• Your task: Set the listing down again, exactly as it stands below.

• Records for the task:
━━━━
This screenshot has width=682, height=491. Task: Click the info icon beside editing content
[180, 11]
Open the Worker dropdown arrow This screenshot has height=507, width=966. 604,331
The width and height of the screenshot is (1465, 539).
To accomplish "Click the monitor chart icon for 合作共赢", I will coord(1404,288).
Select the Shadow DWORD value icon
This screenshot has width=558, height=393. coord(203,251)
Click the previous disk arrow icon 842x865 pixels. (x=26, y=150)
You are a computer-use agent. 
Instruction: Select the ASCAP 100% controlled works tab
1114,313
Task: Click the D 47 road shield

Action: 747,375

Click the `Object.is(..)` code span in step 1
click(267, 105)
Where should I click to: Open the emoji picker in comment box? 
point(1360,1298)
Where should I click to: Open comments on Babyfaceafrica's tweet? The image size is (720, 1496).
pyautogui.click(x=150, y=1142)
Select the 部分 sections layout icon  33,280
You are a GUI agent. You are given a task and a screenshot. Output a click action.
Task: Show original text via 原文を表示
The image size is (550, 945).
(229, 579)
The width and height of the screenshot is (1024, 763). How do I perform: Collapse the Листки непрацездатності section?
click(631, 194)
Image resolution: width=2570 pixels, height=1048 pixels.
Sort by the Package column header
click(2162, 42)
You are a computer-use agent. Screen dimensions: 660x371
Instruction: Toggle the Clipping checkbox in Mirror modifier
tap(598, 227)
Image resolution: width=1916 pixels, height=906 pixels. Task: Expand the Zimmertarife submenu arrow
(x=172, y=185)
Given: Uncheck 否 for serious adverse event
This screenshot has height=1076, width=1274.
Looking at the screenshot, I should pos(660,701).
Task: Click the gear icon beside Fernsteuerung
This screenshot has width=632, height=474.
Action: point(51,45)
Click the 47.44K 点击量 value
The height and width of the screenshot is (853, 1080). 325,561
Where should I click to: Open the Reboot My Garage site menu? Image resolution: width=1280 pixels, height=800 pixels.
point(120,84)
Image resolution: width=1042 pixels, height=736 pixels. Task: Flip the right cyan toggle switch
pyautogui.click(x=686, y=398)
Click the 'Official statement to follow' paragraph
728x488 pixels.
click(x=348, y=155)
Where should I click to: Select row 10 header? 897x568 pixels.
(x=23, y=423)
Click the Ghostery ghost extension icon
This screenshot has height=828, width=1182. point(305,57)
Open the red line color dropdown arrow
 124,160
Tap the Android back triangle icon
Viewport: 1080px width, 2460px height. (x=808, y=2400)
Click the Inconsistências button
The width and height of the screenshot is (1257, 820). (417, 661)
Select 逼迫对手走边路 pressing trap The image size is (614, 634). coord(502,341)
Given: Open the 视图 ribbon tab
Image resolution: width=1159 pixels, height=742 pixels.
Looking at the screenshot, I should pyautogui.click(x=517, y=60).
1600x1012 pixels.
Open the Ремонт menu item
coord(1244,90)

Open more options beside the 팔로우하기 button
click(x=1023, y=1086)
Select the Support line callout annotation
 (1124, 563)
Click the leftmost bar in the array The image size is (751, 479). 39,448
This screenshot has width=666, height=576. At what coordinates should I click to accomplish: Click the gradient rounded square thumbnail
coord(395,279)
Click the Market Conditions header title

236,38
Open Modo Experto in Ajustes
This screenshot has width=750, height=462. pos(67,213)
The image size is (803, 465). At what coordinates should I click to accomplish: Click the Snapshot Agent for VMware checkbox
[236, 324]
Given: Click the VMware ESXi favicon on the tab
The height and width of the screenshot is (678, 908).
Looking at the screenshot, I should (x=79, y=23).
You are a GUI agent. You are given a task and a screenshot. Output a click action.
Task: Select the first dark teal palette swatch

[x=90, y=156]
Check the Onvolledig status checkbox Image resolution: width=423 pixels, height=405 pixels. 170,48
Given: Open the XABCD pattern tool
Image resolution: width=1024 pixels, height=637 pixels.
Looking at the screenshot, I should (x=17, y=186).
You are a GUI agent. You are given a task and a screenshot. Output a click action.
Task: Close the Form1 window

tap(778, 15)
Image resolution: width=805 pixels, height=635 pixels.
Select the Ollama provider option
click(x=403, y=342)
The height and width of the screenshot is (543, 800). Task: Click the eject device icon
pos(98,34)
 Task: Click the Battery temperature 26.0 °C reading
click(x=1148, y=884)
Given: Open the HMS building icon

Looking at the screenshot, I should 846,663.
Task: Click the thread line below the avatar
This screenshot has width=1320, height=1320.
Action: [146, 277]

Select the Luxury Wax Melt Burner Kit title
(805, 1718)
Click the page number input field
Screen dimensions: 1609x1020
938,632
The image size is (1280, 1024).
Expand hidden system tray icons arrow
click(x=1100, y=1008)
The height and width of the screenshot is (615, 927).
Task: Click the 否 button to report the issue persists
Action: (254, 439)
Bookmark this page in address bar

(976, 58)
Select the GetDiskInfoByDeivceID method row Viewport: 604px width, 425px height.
━━━━
• Answer for the task:
This screenshot has width=682, height=491. Task: Click the info icon beside editing content
[180, 11]
Open the Worker dropdown arrow This screenshot has height=507, width=966. 604,331
The width and height of the screenshot is (1465, 539).
To accomplish "Click the monitor chart icon for 合作共赢", I will coord(1404,288).
Select the Shadow DWORD value icon
This screenshot has width=558, height=393. coord(203,251)
Click the previous disk arrow icon 842x865 pixels. (x=26, y=150)
You are a computer-use agent. 
Instruction: Select the ASCAP 100% controlled works tab
1114,313
Task: Click the D 47 road shield

Action: 747,375

Click the `Object.is(..)` code span in step 1
click(267, 105)
Where should I click to: Open the emoji picker in comment box? 
point(1360,1298)
Where should I click to: Open comments on Babyfaceafrica's tweet? The image size is (720, 1496).
pyautogui.click(x=150, y=1142)
Select the 部分 sections layout icon  33,280
You are a GUI agent. You are given a task and a screenshot. Output a click action.
Task: Show original text via 原文を表示
The image size is (550, 945).
(229, 579)
The width and height of the screenshot is (1024, 763). How do I perform: Collapse the Листки непрацездатності section?
click(631, 194)
Image resolution: width=2570 pixels, height=1048 pixels.
Sort by the Package column header
click(2162, 42)
You are a computer-use agent. Screen dimensions: 660x371
Instruction: Toggle the Clipping checkbox in Mirror modifier
tap(598, 227)
Image resolution: width=1916 pixels, height=906 pixels. Task: Expand the Zimmertarife submenu arrow
(x=172, y=185)
Given: Uncheck 否 for serious adverse event
This screenshot has height=1076, width=1274.
Looking at the screenshot, I should pos(660,701).
Task: Click the gear icon beside Fernsteuerung
This screenshot has width=632, height=474.
Action: point(51,45)
Click the 47.44K 点击量 value
The height and width of the screenshot is (853, 1080). 325,561
Where should I click to: Open the Reboot My Garage site menu? Image resolution: width=1280 pixels, height=800 pixels.
point(120,84)
Image resolution: width=1042 pixels, height=736 pixels. Task: Flip the right cyan toggle switch
pyautogui.click(x=686, y=398)
Click the 'Official statement to follow' paragraph
728x488 pixels.
click(x=348, y=155)
Where should I click to: Select row 10 header? 897x568 pixels.
(x=23, y=423)
Click the Ghostery ghost extension icon
This screenshot has height=828, width=1182. point(305,57)
Open the red line color dropdown arrow
 124,160
Tap the Android back triangle icon
Viewport: 1080px width, 2460px height. (x=808, y=2400)
Click the Inconsistências button
The width and height of the screenshot is (1257, 820). (417, 661)
Select 逼迫对手走边路 pressing trap The image size is (614, 634). coord(502,341)
Given: Open the 视图 ribbon tab
Image resolution: width=1159 pixels, height=742 pixels.
Looking at the screenshot, I should pyautogui.click(x=517, y=60).
1600x1012 pixels.
Open the Ремонт menu item
coord(1244,90)

Open more options beside the 팔로우하기 button
click(x=1023, y=1086)
Select the Support line callout annotation
 (1124, 563)
Click the leftmost bar in the array The image size is (751, 479). 39,448
This screenshot has width=666, height=576. At what coordinates should I click to accomplish: Click the gradient rounded square thumbnail
coord(395,279)
Click the Market Conditions header title

236,38
Open Modo Experto in Ajustes
This screenshot has width=750, height=462. pos(67,213)
The image size is (803, 465). At what coordinates should I click to accomplish: Click the Snapshot Agent for VMware checkbox
[236, 324]
Given: Click the VMware ESXi favicon on the tab
The height and width of the screenshot is (678, 908).
Looking at the screenshot, I should (x=79, y=23).
You are a GUI agent. You are given a task and a screenshot. Output a click action.
Task: Select the first dark teal palette swatch

[x=90, y=156]
Check the Onvolledig status checkbox Image resolution: width=423 pixels, height=405 pixels. 170,48
Given: Open the XABCD pattern tool
Image resolution: width=1024 pixels, height=637 pixels.
Looking at the screenshot, I should (x=17, y=186).
You are a GUI agent. You are given a task and a screenshot. Output a click action.
Task: Close the Form1 window

tap(778, 15)
Image resolution: width=805 pixels, height=635 pixels.
Select the Ollama provider option
click(x=403, y=342)
The height and width of the screenshot is (543, 800). Task: Click the eject device icon
pos(98,34)
 Task: Click the Battery temperature 26.0 °C reading
click(x=1148, y=884)
Given: Open the HMS building icon

Looking at the screenshot, I should 846,663.
Task: Click the thread line below the avatar
This screenshot has width=1320, height=1320.
Action: [146, 277]

Select the Luxury Wax Melt Burner Kit title
(805, 1718)
Click the page number input field
Screen dimensions: 1609x1020
938,632
The image size is (1280, 1024).
Expand hidden system tray icons arrow
click(x=1100, y=1008)
The height and width of the screenshot is (615, 927).
Task: Click the 否 button to report the issue persists
Action: (254, 439)
Bookmark this page in address bar

(976, 58)
Select the GetDiskInfoByDeivceID method row Viewport: 604px width, 425px height.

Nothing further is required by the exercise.